Depuis le 13 avril 2026, une montée des tensions militaires dans la zone du détroit d’Ormuz, avec un renforcement des opérations navales et des restrictions de navigation imposées par les États-Unis dans le cadre du bras de fer avec l’Iran, a provoqué une forte instabilité des marchés pétroliers, entraînant une hausse rapide des prix du carburant dans les territoires ultramarins dépendants des importations.
Mayotte : la hausse désormais visible à la pompe

À la station de Tsoundzou, à Mamoudzou, plusieurs automobilistes disent ressentir directement la hausse du carburant. « On est tous inquiétés par l’augmentation, plus 45 centimes c’est beaucoup pour le diesel, on n’a pas le choix, on attend de voir comment ça va évoluer. Pour le moment je ne fais pas de réserves », explique un consommateur.
Un autre résume l’impact immédiat sur son budget : « 55 euros pour 29 litres c’est trop, on le ressent direct ». Ces témoignages traduisent une réalité simple : dans un territoire entièrement dépendant des importations, la variation du prix du carburant se répercute sans délai sur les ménages, sans possibilité de protection immédiate par le stockage ou l’absorption des coûts.

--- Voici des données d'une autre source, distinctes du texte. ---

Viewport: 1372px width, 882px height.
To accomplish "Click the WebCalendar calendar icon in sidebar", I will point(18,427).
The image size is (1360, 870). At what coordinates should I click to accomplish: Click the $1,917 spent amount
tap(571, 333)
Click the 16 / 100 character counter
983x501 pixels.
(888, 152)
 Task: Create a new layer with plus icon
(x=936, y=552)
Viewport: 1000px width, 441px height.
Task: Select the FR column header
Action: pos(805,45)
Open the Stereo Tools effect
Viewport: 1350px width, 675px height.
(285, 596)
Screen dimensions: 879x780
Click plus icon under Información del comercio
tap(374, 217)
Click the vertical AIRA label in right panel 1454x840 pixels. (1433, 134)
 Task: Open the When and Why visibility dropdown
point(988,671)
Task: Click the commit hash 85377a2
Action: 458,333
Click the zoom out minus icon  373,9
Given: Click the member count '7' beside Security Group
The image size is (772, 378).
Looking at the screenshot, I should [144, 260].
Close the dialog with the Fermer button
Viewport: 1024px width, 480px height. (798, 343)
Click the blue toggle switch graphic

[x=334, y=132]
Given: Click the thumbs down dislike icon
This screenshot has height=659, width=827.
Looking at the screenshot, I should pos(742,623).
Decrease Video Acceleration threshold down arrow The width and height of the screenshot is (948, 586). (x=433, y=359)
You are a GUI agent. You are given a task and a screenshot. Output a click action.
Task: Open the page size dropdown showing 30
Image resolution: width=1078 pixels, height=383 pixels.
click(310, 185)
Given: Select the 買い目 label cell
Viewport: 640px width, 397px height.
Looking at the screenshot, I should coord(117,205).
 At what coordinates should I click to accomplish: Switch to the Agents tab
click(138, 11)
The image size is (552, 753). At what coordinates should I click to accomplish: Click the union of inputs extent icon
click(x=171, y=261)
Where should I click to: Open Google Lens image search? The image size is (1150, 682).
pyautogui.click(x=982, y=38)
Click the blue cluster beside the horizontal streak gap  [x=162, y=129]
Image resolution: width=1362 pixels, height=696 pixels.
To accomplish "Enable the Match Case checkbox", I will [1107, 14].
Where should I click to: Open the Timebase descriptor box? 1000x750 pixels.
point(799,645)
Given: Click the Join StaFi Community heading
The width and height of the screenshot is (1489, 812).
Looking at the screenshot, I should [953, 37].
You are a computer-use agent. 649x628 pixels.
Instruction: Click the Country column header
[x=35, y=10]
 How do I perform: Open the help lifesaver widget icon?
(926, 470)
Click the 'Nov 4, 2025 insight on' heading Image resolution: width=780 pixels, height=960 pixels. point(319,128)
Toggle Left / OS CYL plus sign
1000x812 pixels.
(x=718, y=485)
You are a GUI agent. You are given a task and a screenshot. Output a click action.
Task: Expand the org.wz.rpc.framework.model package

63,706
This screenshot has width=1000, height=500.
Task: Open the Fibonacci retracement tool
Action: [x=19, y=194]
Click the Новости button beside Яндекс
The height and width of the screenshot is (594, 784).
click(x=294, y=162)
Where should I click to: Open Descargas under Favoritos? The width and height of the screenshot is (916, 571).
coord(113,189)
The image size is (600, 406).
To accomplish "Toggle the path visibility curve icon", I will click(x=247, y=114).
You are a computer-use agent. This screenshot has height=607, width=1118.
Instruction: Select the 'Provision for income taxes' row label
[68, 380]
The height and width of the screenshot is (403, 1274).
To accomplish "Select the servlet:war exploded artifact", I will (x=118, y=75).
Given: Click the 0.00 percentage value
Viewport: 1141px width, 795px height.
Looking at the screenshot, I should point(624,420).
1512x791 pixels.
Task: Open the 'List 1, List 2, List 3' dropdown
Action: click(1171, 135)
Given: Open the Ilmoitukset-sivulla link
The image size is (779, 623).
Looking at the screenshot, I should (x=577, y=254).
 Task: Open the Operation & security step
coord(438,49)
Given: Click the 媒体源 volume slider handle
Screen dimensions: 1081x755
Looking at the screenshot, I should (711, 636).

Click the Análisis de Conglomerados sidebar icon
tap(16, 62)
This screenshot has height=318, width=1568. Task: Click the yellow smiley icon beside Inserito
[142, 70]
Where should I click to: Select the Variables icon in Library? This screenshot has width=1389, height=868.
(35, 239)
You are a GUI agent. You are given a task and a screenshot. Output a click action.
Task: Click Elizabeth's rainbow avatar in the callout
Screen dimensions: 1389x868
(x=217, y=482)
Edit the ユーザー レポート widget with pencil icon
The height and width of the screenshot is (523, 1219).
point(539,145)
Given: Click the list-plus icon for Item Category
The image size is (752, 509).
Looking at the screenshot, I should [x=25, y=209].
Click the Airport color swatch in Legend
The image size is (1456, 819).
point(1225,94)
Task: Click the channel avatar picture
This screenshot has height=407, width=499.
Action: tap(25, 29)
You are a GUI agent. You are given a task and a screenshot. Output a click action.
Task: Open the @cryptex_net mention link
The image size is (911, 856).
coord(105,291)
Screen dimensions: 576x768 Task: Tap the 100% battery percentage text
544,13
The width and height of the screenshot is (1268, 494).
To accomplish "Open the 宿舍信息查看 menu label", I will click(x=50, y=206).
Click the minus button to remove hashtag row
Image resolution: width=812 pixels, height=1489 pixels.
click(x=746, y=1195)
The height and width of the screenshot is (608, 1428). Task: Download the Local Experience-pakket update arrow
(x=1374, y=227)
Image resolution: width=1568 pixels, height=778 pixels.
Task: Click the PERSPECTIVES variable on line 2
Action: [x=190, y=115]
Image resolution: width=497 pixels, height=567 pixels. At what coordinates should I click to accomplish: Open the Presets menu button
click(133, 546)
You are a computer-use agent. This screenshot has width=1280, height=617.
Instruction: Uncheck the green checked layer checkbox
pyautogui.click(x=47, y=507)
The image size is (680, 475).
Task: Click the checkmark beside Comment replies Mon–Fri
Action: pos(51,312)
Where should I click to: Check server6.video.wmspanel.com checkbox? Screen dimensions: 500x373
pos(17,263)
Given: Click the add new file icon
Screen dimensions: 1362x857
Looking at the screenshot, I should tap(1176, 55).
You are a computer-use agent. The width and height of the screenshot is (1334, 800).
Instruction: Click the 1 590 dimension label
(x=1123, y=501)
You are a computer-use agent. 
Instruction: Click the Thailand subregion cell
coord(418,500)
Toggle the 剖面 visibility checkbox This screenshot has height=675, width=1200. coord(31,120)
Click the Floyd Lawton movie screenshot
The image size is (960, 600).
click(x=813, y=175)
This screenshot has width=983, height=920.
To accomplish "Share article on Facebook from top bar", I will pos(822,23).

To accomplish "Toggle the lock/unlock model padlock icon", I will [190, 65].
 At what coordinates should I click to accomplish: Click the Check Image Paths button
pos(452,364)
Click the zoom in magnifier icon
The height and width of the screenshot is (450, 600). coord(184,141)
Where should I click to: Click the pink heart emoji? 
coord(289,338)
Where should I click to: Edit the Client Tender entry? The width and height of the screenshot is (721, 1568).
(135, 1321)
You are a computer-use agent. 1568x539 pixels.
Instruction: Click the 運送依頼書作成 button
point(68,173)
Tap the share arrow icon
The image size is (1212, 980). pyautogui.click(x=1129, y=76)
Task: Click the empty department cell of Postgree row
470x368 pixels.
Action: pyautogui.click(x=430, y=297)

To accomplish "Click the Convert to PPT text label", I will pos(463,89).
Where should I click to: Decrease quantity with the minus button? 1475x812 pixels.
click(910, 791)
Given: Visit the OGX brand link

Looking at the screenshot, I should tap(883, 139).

Le 3 mars 2026, à la station de Kawéni, l’activité était relativement normale. Pas de ruée, pas de rupture visible, et des discours souvent rassurants sur la disponibilité du carburant. Un agent de station observait alors : « Pour l’instant, la station est calme, il y a du carburant ». Pourtant, derrière cette normalité, des inquiétudes existaient déjà, liées à la guerre au Moyen-Orient, à ses répercussions économiques mondiales et à la dépendance structurelle de l’île. Certains évoquaient la possibilité d’un choc différé, sans effet immédiat sur les pompes mais potentiellement brutal en cas de perturbation prolongée des routes pétrolières.
À La Réunion, une mobilisation importante des transporteurs, suspendue après des annonces de soutien

À La Réunion, les professionnels du transport routier ont engagé dès le 13 avril un mouvement de protestation contre la hausse des carburants, dans un secteur particulièrement exposé en raison de sa forte dépendance au gazole. Dans la journée du lundi, des actions de mobilisation ont été observées sur le terrain, notamment sous la forme de convois et de dispositifs de ralentissement ponctuel de la circulation, sans blocage majeur, en particulier autour de l’échangeur de Gillot et dans les secteurs de Saint-Denis.
Réunis le même jour à l’hôtel de Région, les représentants de l’UIDER ont été reçus par les autorités régionales dans le cadre de discussions tendues autour des mesures de soutien. La présidente de Région, Huguette Bello, a annoncé plusieurs dispositifs destinés à atténuer l’impact de la hausse des carburants, dont une réduction du prix des abonnements Car Jaune de moitié et le maintien du plafonnement du prix de la bouteille de gaz pour les ménages.
Concernant les professionnels du transport, la collectivité a également proposé une aide supplémentaire de 5 centimes par litre de gazole, conditionnée à une participation équivalente des pétroliers, que la Région appelle à contribuer davantage sur leurs marges. Ce geste vient s’ajouter aux dispositifs déjà en vigueur, incluant les aides et ristournes appliquées depuis 2024. À l’issue de ces échanges, l’intersyndicale a décidé de suspendre son mouvement en fin de journée, tout en soulignant qu’il s’agit d’une pause et non d’un arrêt définitif, dans l’attente de nouvelles réponses des autres collectivités et des acteurs du secteur pétrolier.